> _Your goal_:
Exclude every picture and return the remaining entries below verbatim.

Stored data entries
|---|

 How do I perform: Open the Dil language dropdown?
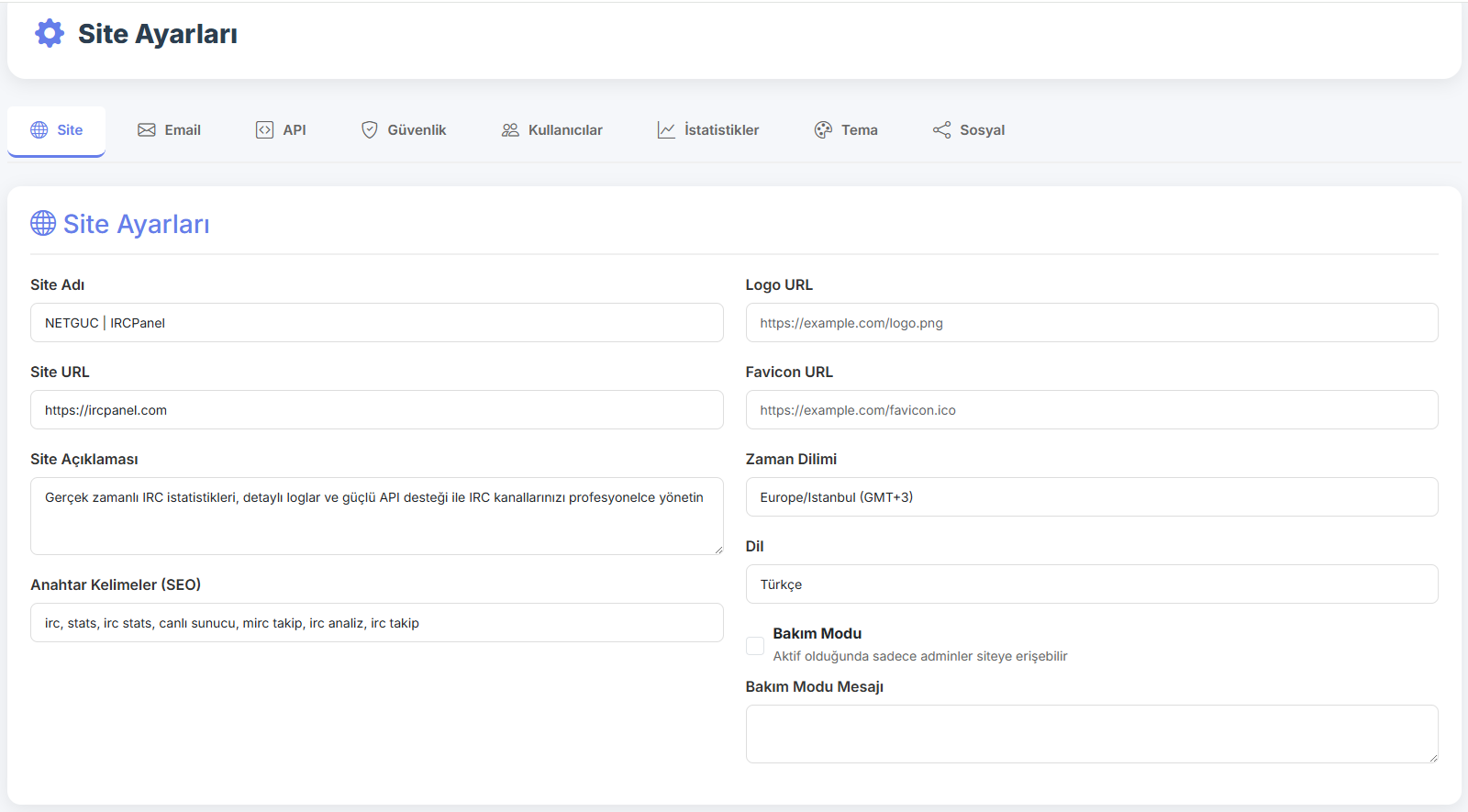point(1091,584)
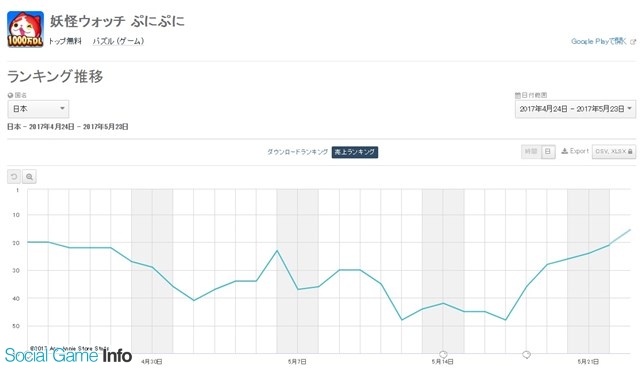Click the external link icon beside Google Play
Image resolution: width=640 pixels, height=368 pixels.
coord(633,42)
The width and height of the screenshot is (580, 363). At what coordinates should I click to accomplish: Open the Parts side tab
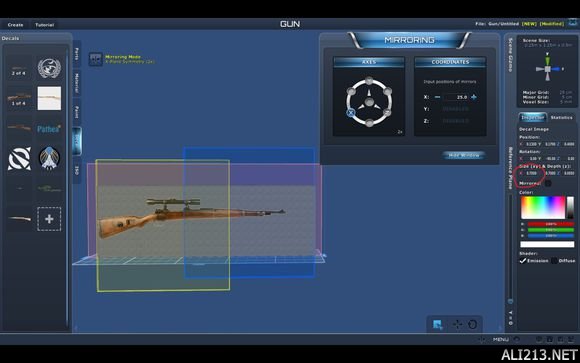pos(77,54)
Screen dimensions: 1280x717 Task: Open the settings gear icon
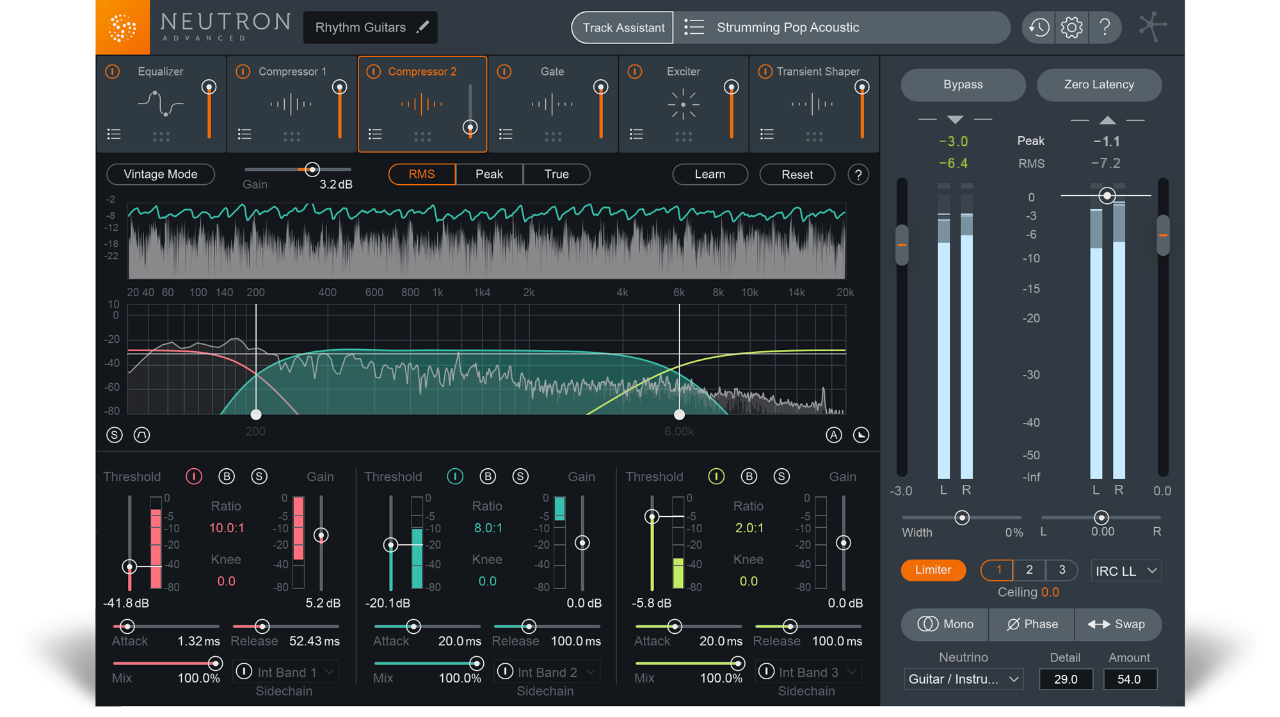pos(1071,27)
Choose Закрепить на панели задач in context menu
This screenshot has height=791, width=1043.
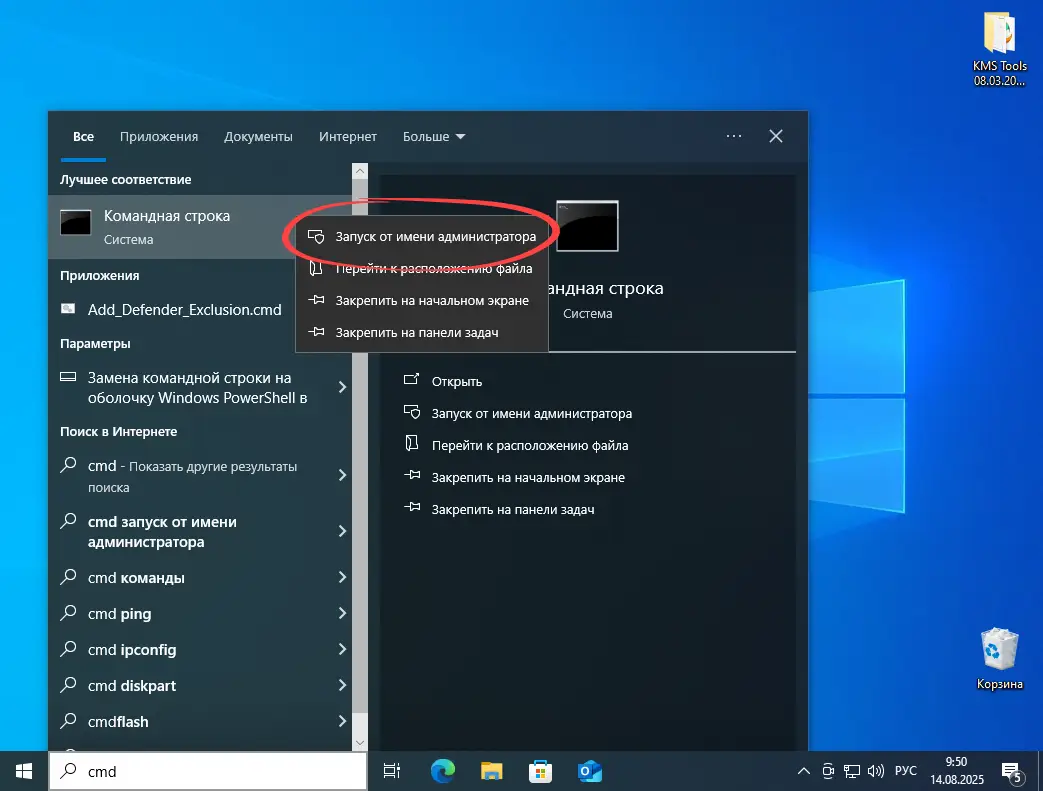pos(416,332)
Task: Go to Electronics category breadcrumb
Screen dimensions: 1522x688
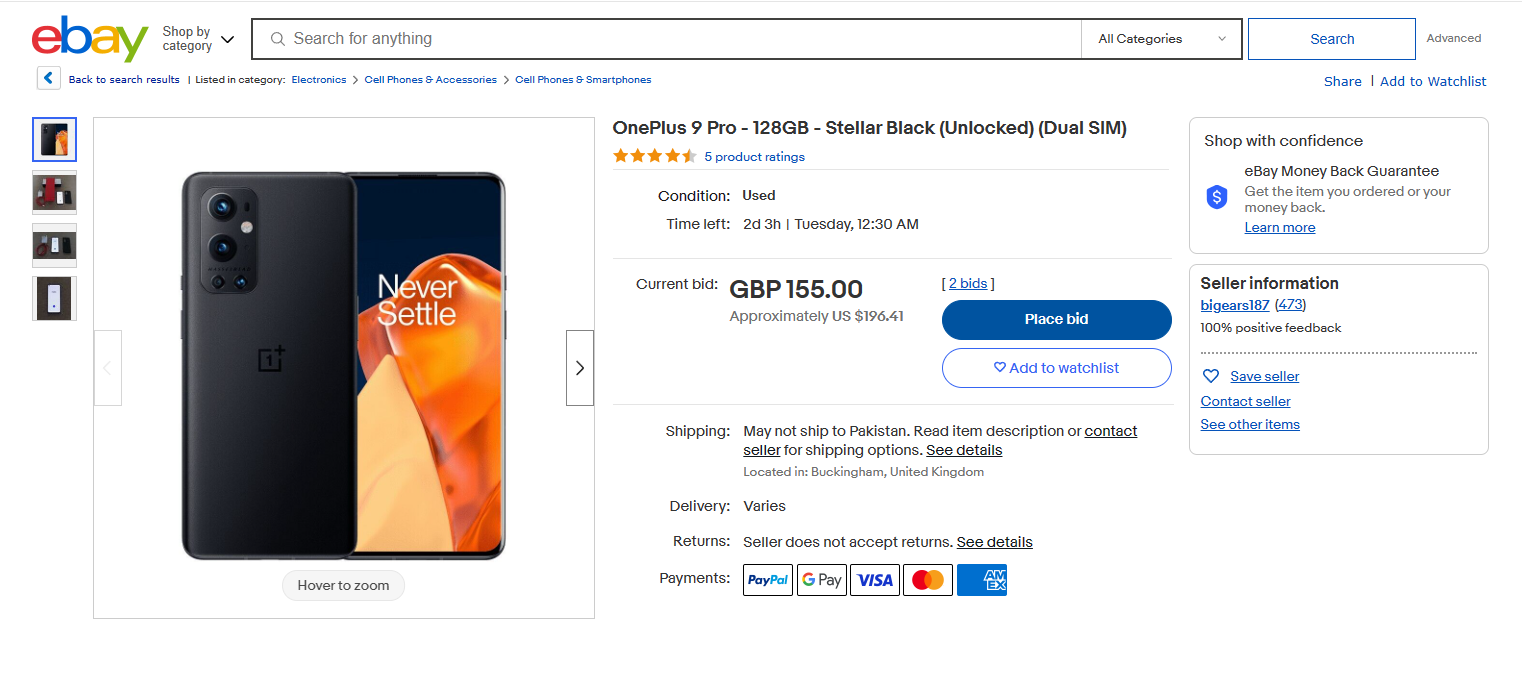Action: (x=319, y=80)
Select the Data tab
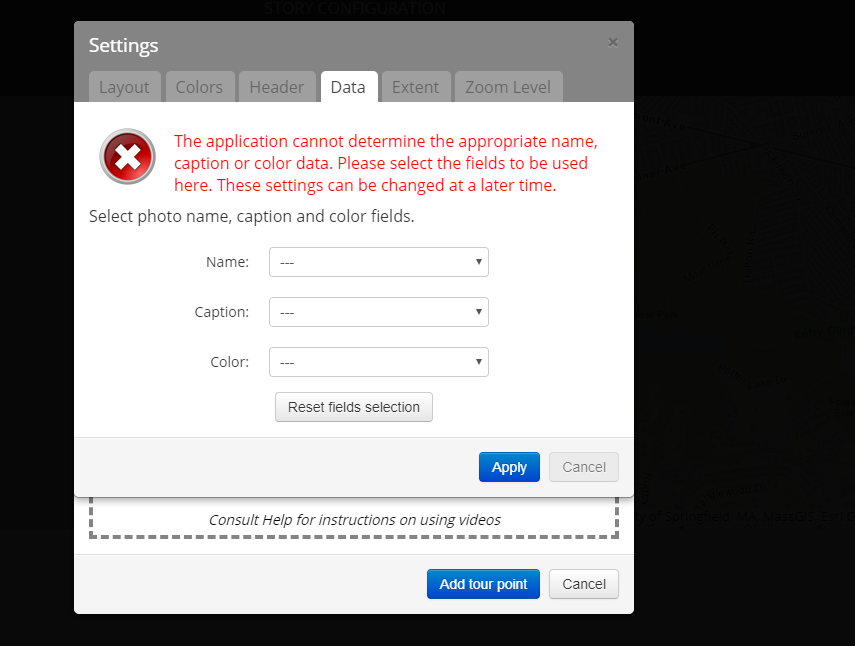 click(348, 87)
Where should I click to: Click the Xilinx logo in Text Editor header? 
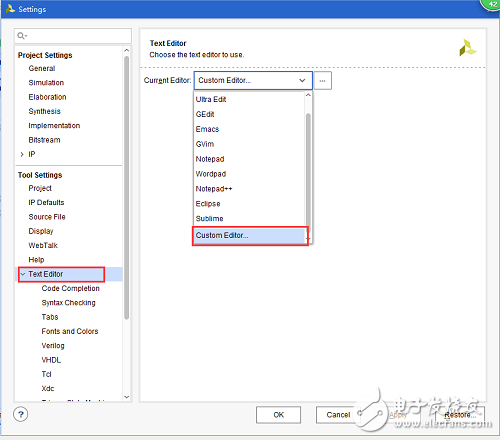468,48
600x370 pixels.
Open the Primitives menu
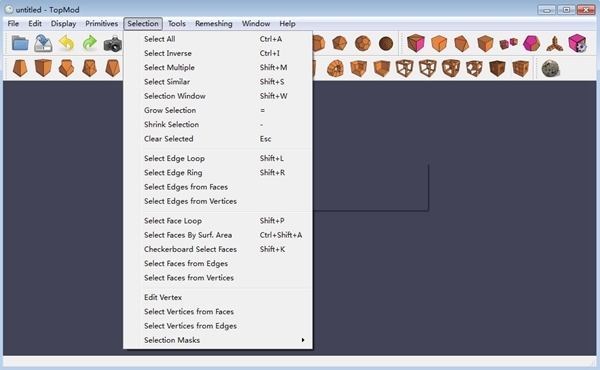coord(101,24)
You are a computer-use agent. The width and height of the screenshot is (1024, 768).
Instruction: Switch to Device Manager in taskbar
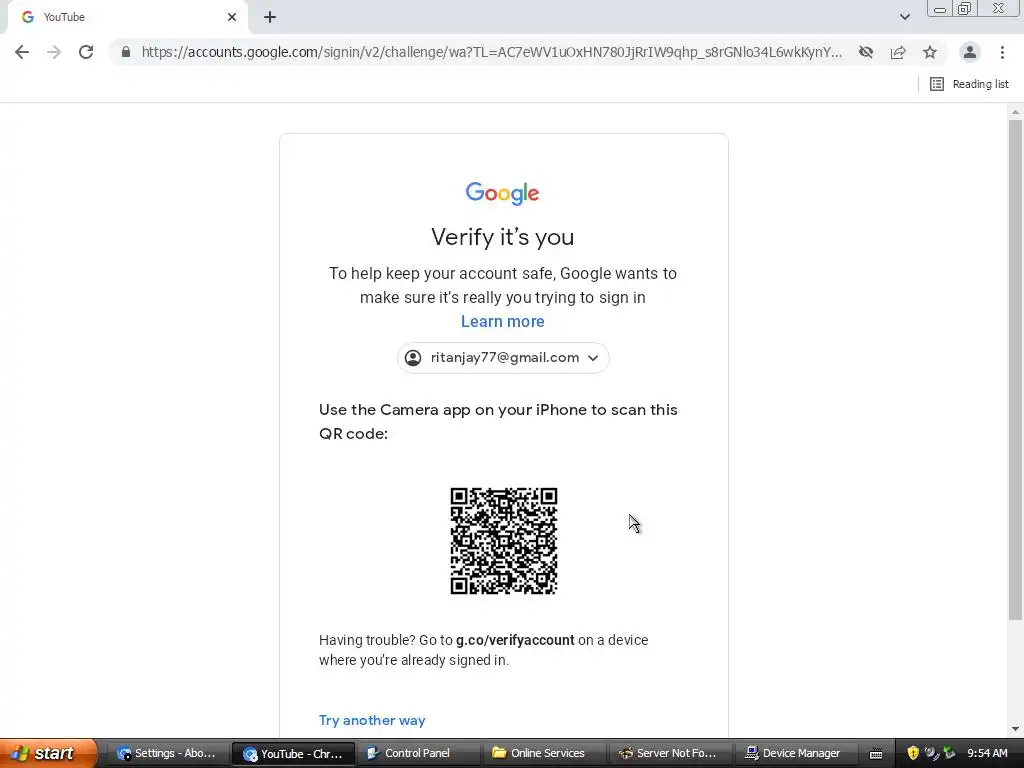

|---|

> _Answer to the problem_:
 How do I perform: Open the Dil language dropdown?
point(1091,584)
Click the external link icon beside Google Play
Image resolution: width=640 pixels, height=368 pixels.
coord(633,42)
The width and height of the screenshot is (580, 363). At what coordinates should I click to accomplish: Open the Parts side tab
pos(77,54)
Screen dimensions: 1280x717 Task: Open the settings gear icon
pos(1071,27)
Choose Закрепить на панели задач in context menu
This screenshot has height=791, width=1043.
pos(416,332)
Task: Go to Electronics category breadcrumb
Screen dimensions: 1522x688
Action: (x=319, y=80)
Select the Data tab
 click(348, 87)
Where should I click to: Click the Xilinx logo in Text Editor header? 
468,48
600x370 pixels.
Open the Primitives menu
coord(101,24)
You are a computer-use agent. The width and height of the screenshot is (1024, 768).
Instruction: Switch to Device Manager in taskbar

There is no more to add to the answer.